Saved entries:
[Start of Attachment]
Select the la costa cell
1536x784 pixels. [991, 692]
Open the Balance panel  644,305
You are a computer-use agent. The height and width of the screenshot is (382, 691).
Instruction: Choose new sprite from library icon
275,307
[End of Attachment]
> _What is expected_: Beginning with the line that holds "You are a computer-use", restate word for word every line down to the end of the data, and only those lines.

> _Solved problem_:
You are a computer-use agent. The height and width of the screenshot is (382, 691).
Instruction: Choose new sprite from library icon
275,307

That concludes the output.